■ **Goal of the exercise**:
Which lines run from the one containing "Performers (147, 2525)" to the end of the entries? Quote them exactly, and nothing else.

■ **Entries shown**:
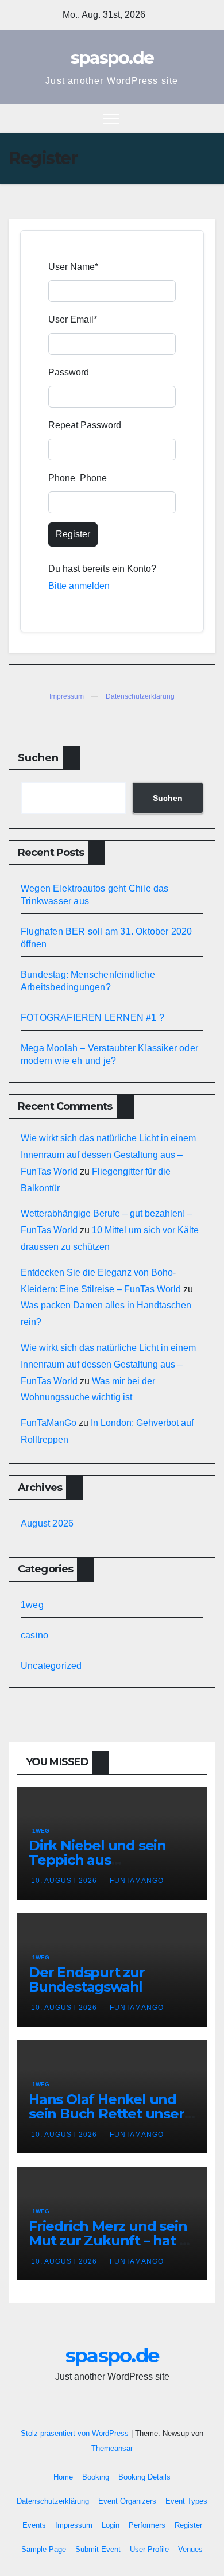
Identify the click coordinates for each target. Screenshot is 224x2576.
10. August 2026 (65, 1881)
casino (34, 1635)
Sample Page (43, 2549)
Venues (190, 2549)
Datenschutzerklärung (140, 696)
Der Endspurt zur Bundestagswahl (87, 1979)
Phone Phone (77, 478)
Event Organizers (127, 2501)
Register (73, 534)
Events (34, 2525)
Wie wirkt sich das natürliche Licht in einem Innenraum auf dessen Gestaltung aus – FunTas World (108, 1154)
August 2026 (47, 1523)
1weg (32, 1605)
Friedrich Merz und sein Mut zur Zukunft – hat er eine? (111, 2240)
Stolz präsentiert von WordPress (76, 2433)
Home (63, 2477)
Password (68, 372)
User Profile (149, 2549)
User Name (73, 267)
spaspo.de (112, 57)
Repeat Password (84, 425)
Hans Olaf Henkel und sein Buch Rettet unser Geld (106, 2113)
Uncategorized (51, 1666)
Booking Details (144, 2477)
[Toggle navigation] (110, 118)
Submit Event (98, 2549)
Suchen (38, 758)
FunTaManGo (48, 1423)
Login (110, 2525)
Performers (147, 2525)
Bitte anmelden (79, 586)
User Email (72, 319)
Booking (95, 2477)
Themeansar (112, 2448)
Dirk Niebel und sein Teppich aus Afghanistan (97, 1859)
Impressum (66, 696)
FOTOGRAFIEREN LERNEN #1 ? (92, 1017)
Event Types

■ **Solution for this exercise**:
Performers (147, 2525)
Bitte anmelden (79, 586)
User Email (72, 319)
Booking (95, 2477)
Themeansar (112, 2448)
Dirk Niebel und sein Teppich aus Afghanistan (97, 1859)
Impressum (66, 696)
FOTOGRAFIEREN LERNEN #1 ? (92, 1017)
Event Types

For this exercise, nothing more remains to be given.